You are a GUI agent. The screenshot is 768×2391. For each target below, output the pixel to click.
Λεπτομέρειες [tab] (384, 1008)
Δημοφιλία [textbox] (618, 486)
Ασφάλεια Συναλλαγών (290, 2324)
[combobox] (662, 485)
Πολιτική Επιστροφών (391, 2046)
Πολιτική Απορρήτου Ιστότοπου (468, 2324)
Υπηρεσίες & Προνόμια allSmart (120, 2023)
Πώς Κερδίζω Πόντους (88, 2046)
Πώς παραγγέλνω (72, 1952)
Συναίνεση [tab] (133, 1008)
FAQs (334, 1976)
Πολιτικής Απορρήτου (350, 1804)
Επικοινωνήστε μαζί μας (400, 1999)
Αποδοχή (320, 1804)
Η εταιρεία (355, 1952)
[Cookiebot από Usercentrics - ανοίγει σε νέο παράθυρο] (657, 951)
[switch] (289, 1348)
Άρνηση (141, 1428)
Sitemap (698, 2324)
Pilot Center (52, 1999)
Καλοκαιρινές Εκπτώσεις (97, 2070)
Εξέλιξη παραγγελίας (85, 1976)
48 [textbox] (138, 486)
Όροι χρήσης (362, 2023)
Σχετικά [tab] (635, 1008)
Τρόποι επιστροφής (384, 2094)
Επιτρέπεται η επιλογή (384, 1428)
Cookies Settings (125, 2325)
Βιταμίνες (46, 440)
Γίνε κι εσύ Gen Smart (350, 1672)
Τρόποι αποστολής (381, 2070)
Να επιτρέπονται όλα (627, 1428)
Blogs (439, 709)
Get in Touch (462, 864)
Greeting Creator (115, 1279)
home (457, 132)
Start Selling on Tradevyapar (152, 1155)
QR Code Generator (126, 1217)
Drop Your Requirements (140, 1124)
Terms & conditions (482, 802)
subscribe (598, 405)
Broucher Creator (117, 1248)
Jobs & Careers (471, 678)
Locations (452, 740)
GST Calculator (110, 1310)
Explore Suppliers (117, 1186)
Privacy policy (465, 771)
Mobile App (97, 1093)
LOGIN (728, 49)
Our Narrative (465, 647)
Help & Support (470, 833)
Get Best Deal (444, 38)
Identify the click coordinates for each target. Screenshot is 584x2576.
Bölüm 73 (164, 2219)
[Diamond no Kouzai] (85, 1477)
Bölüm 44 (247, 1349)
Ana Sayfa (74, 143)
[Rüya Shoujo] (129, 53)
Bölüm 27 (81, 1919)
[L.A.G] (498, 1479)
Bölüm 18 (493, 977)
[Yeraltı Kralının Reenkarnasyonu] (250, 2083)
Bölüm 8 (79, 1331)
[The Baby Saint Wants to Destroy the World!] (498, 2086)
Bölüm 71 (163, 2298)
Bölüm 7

********************

### About this exercise
Reproduce precisely, and with no line left out, each line from the top of the entries through the line that carries "Get in Touch (462, 864)".

### Answer section
You are a GUI agent. The screenshot is 768×2391. For each target below, output the pixel to click.
Λεπτομέρειες [tab] (384, 1008)
Δημοφιλία [textbox] (618, 486)
Ασφάλεια Συναλλαγών (290, 2324)
[combobox] (662, 485)
Πολιτική Επιστροφών (391, 2046)
Πολιτική Απορρήτου Ιστότοπου (468, 2324)
Υπηρεσίες & Προνόμια allSmart (120, 2023)
Πώς Κερδίζω Πόντους (88, 2046)
Πώς παραγγέλνω (72, 1952)
Συναίνεση [tab] (133, 1008)
FAQs (334, 1976)
Πολιτικής Απορρήτου (350, 1804)
Επικοινωνήστε μαζί μας (400, 1999)
Αποδοχή (320, 1804)
Η εταιρεία (355, 1952)
[Cookiebot από Usercentrics - ανοίγει σε νέο παράθυρο] (657, 951)
[switch] (289, 1348)
Άρνηση (141, 1428)
Sitemap (698, 2324)
Pilot Center (52, 1999)
Καλοκαιρινές Εκπτώσεις (97, 2070)
Εξέλιξη παραγγελίας (85, 1976)
48 [textbox] (138, 486)
Όροι χρήσης (362, 2023)
Σχετικά [tab] (635, 1008)
Τρόποι επιστροφής (384, 2094)
Επιτρέπεται η επιλογή (384, 1428)
Cookies Settings (125, 2325)
Βιταμίνες (46, 440)
Γίνε κι εσύ Gen Smart (350, 1672)
Τρόποι αποστολής (381, 2070)
Να επιτρέπονται όλα (627, 1428)
Blogs (439, 709)
Get in Touch (462, 864)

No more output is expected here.